TO DO
Check each line of the entries for "agent" and report the ones that have it.

*** Opening of WORKING DATA ***

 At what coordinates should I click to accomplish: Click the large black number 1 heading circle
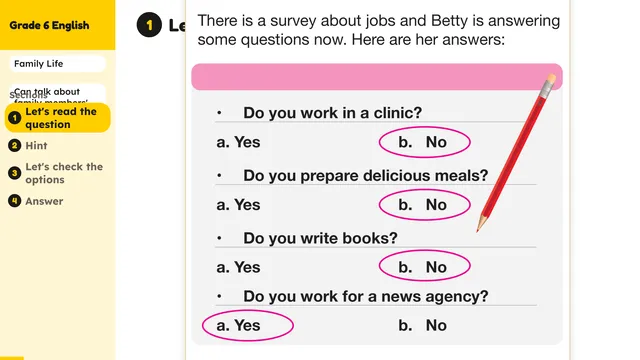coord(149,25)
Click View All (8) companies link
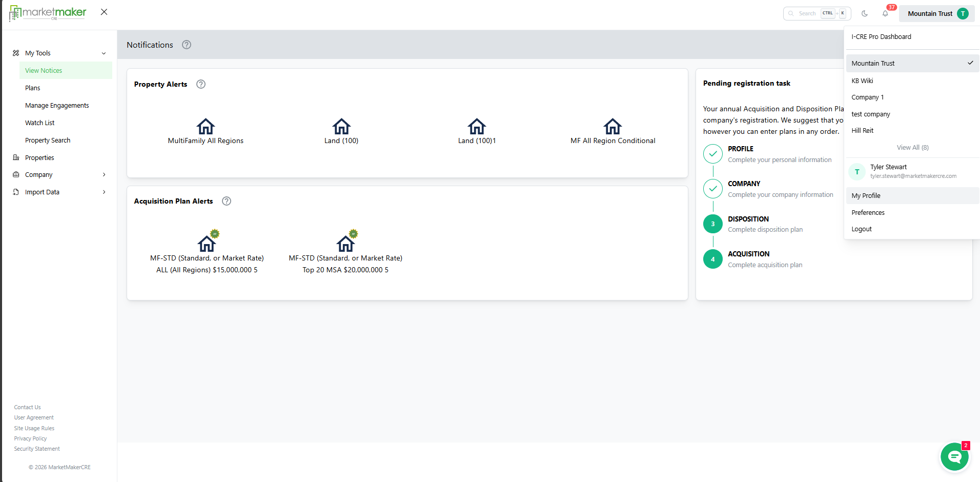Screen dimensions: 980x482 pos(912,148)
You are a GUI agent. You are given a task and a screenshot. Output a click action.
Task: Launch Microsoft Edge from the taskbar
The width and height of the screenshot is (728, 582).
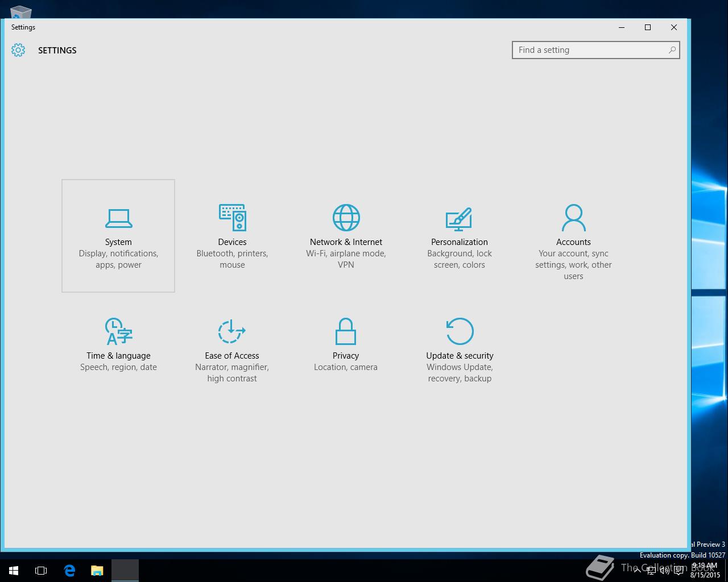[x=69, y=571]
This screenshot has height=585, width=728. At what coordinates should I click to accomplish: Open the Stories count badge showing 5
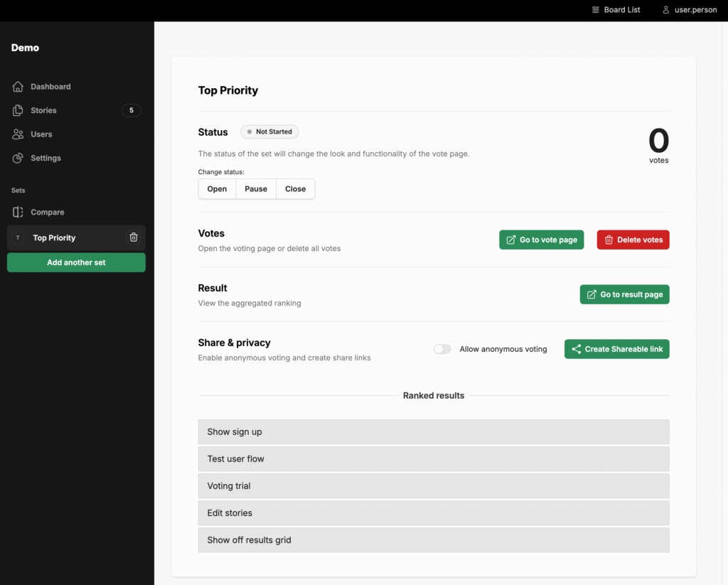point(131,110)
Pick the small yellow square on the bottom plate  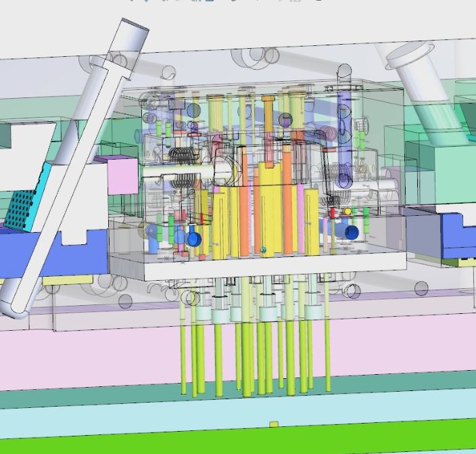[x=274, y=425]
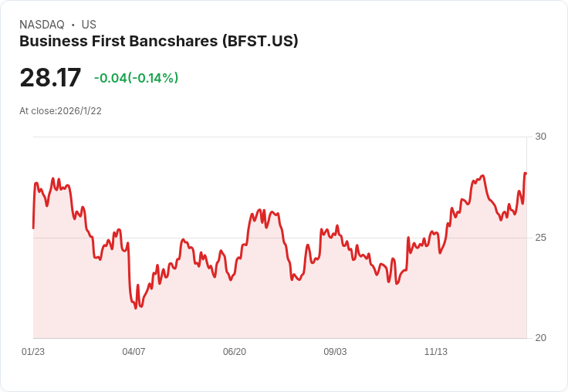Image resolution: width=568 pixels, height=392 pixels.
Task: Select the 11/13 date on the time axis
Action: [x=436, y=352]
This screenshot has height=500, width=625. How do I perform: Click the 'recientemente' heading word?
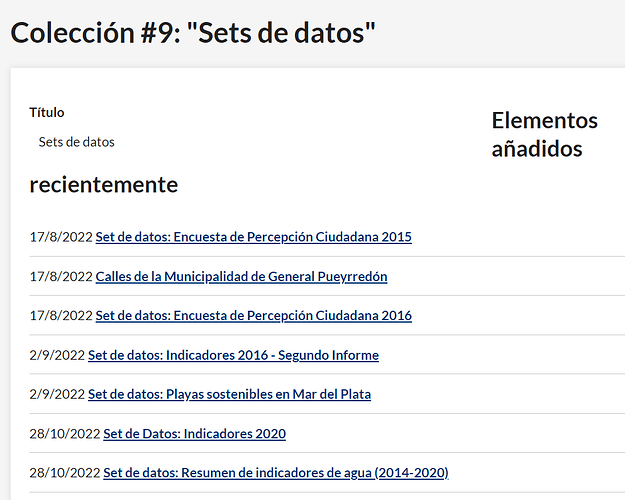pos(104,185)
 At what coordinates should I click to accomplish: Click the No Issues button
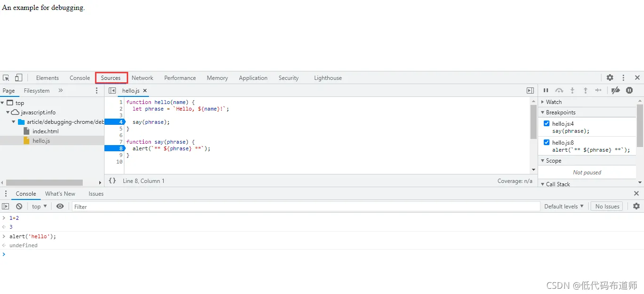click(x=607, y=206)
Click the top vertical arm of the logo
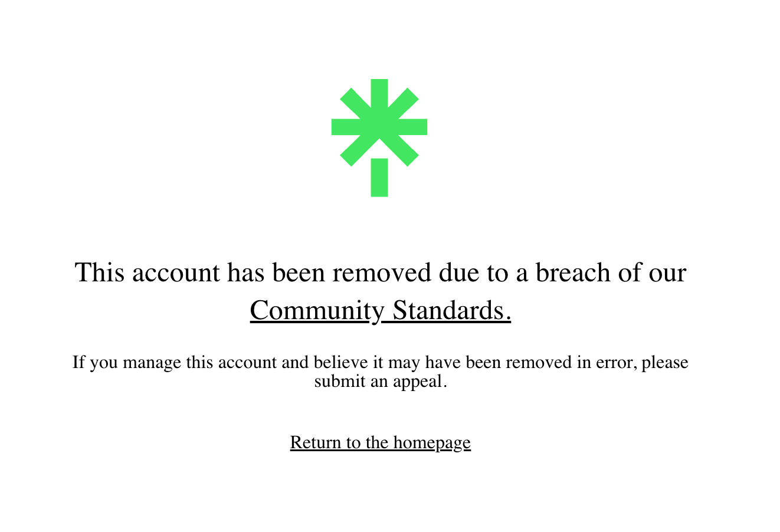The image size is (780, 532). pyautogui.click(x=379, y=96)
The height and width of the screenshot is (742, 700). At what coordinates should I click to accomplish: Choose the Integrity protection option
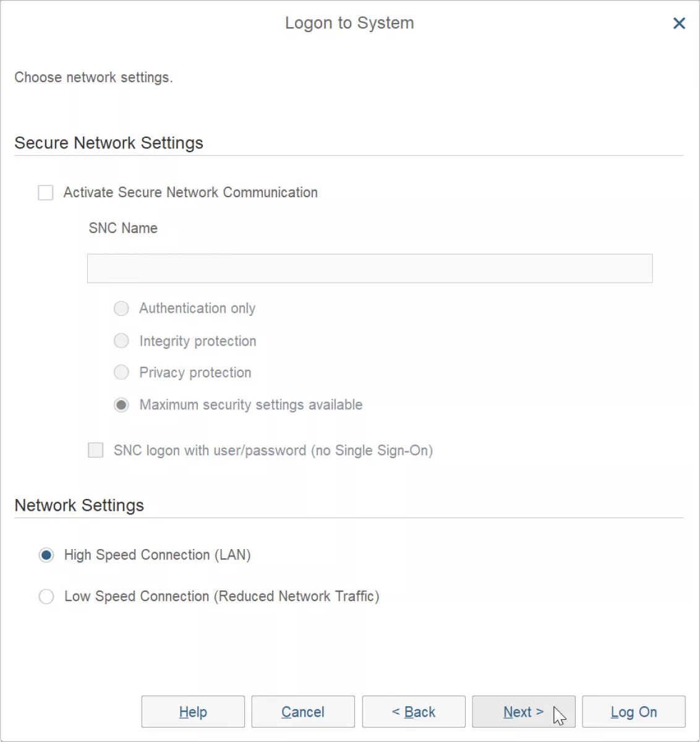121,341
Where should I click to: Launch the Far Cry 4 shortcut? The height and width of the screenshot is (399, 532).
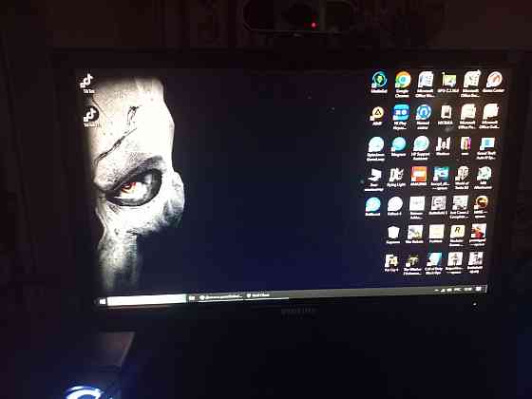(x=391, y=263)

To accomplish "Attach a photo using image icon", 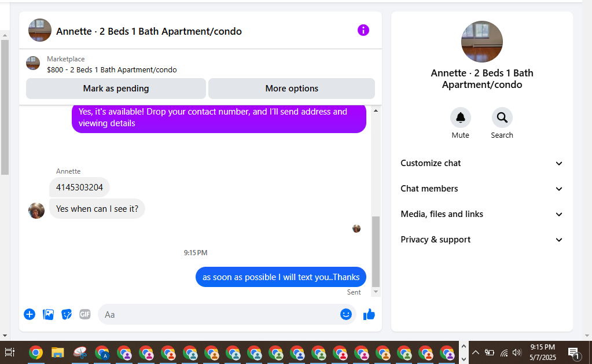I will point(49,314).
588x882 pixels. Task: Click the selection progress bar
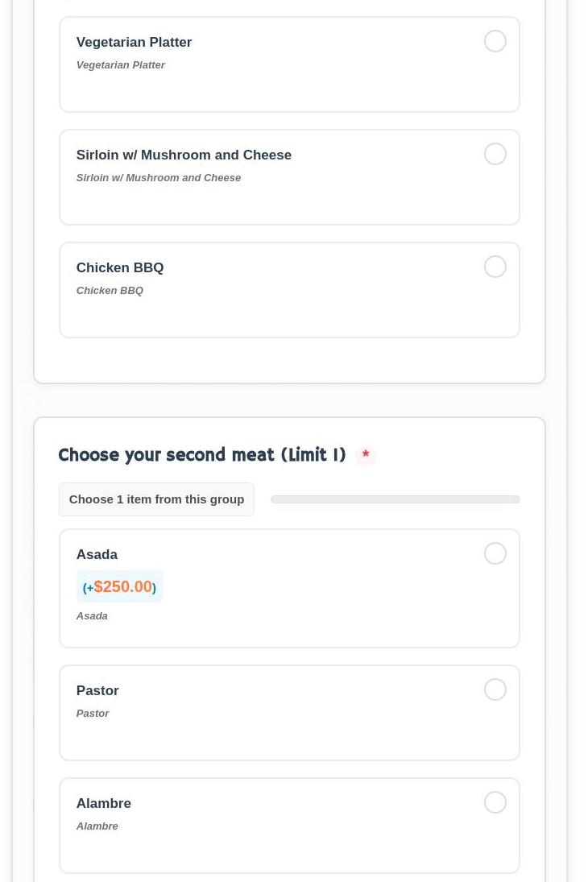395,499
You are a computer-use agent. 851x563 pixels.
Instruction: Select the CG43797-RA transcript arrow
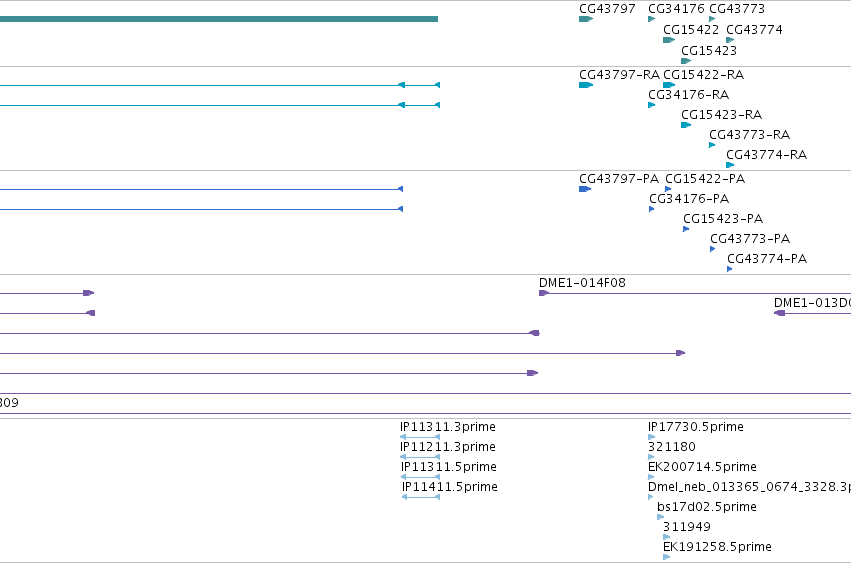click(x=586, y=85)
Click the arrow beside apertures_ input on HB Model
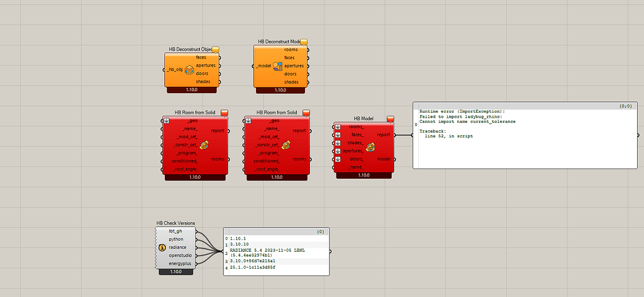Viewport: 644px width, 297px height. [x=338, y=151]
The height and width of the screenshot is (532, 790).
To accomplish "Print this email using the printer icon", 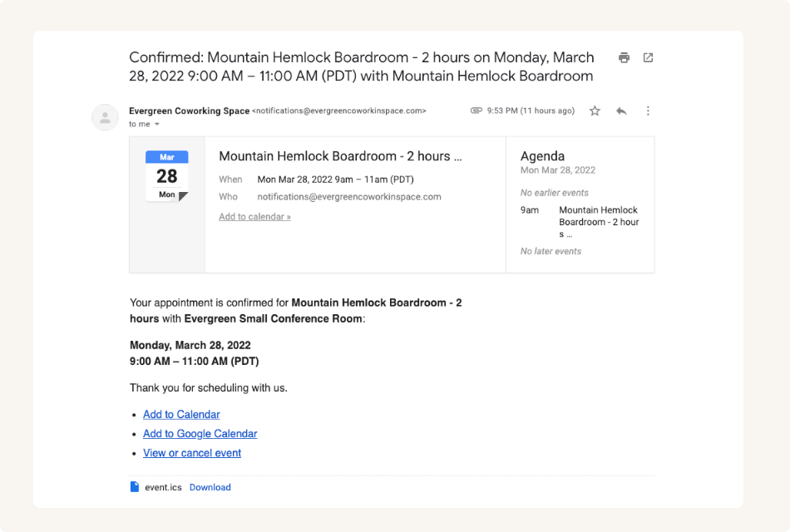I will 624,57.
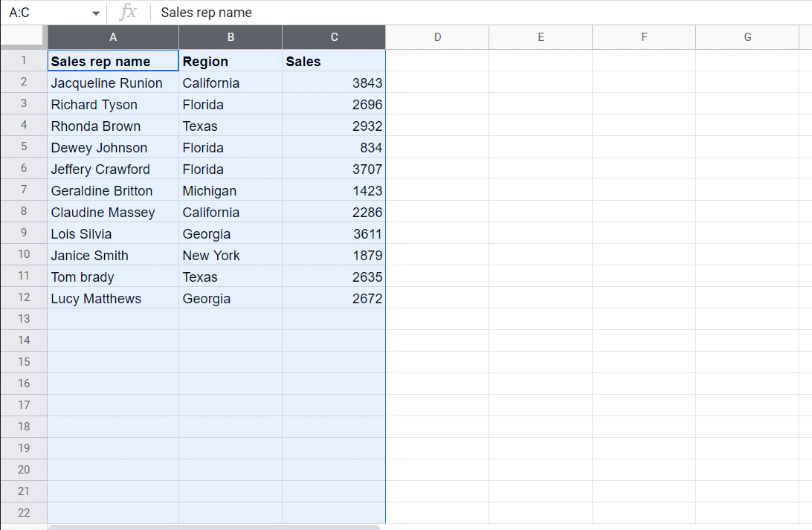The image size is (812, 530).
Task: Click the Tom brady cell
Action: point(113,277)
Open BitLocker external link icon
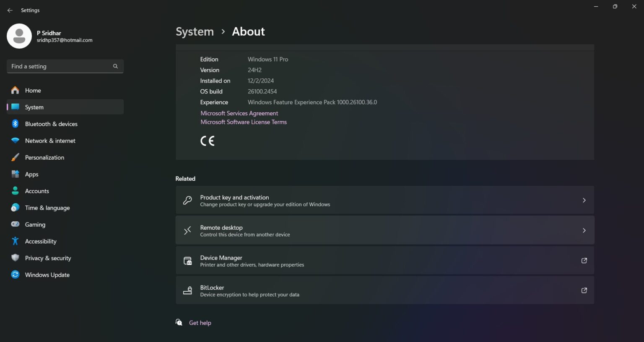 pos(584,290)
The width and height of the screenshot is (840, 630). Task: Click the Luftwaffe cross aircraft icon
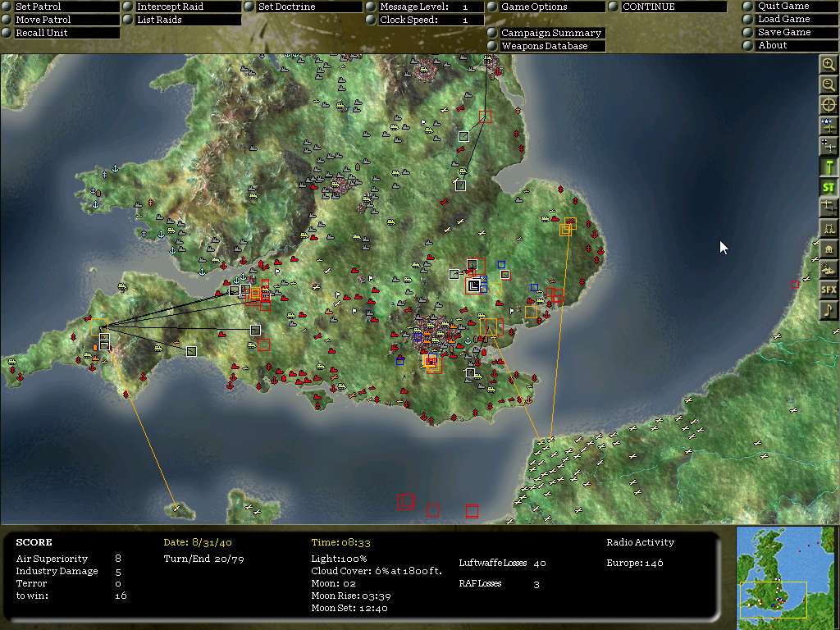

*** Close of WORKING DATA ***

RESULT
You are a GUI agent. You are given a task and a screenshot. Output a click action.
You are a computer-use agent. 851x563 pixels.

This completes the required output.